Days ago they have threatened all ships which had got permission from the United Nations to come to Yemen, they have warned them to leave Hudaydah port because I think in the coming days they will try or they will target Hudaydah port because the only thing they want, they want to destroy all Yemen infrastructure, they want to bring Yemenis into submission and all that rumors about there is a kind of an agreement as the Saudis claim is all lies.
There was kind of a tribal meeting between both sides because we know that tribes in the Yemeni border and the Saudi border, they are the most affected by this war and they have met to see ways that they can do maybe to help bring new channels for negotiations or to bring peace in Yemen.
Press TV: Speaking of that, what are the chances that these talks can bring about some form of ceasefire at least and then a concerted effort to end this aggression?

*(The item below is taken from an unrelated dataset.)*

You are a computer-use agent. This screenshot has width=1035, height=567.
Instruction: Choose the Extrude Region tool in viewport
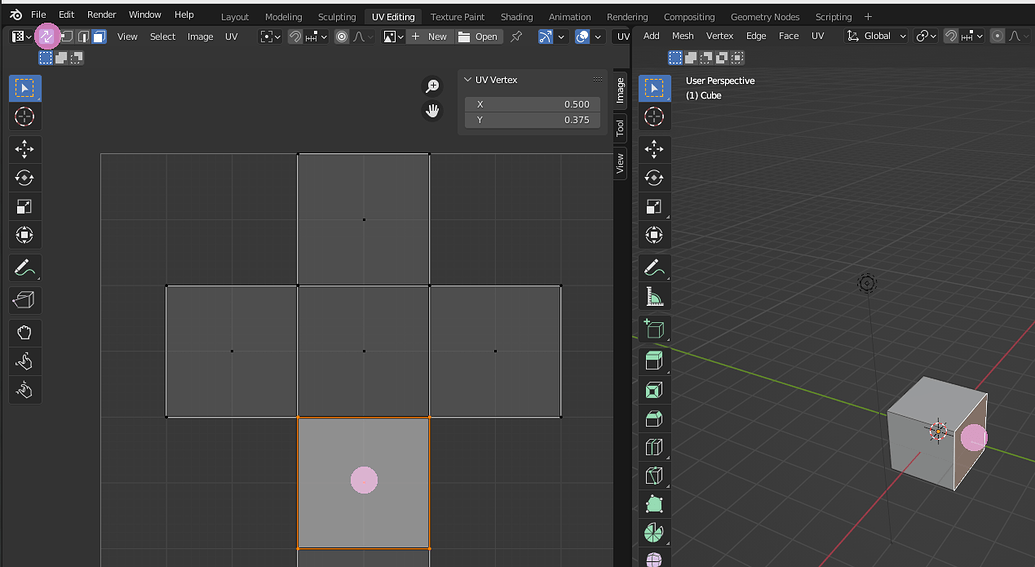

Bukhaiti: I think the only thing those kinds of talks can bring is the same calm we had three days ago in the border but anywhere else in Yemen we have seen that the Saudis [are] still bombing everywhere and al-Qaeda is still active in Yemen and al-Qaeda now is threatening Yemeni security more than the Saudi airplanes and this is the problem that the Yemenis are going to face in the future and the only thing I think that will have any pressure on the Saudis is through the international community.
If they are going to do steps to stop this aggression, if countries like the US, Britain and France will stop their weapons sales to the Saudis or at least will threaten the Saudis or call for an independent investigation as the United Nations was planning to do before, because we know all reports are against the Saudi war, all reports [are] condemning the Saudi war and the only thing that is not condemning the Saudi war is the United Nations Security Council and this is the most important council in the world. They are the one who started the war in Yemen and they are the one who will stop the war in Yemen.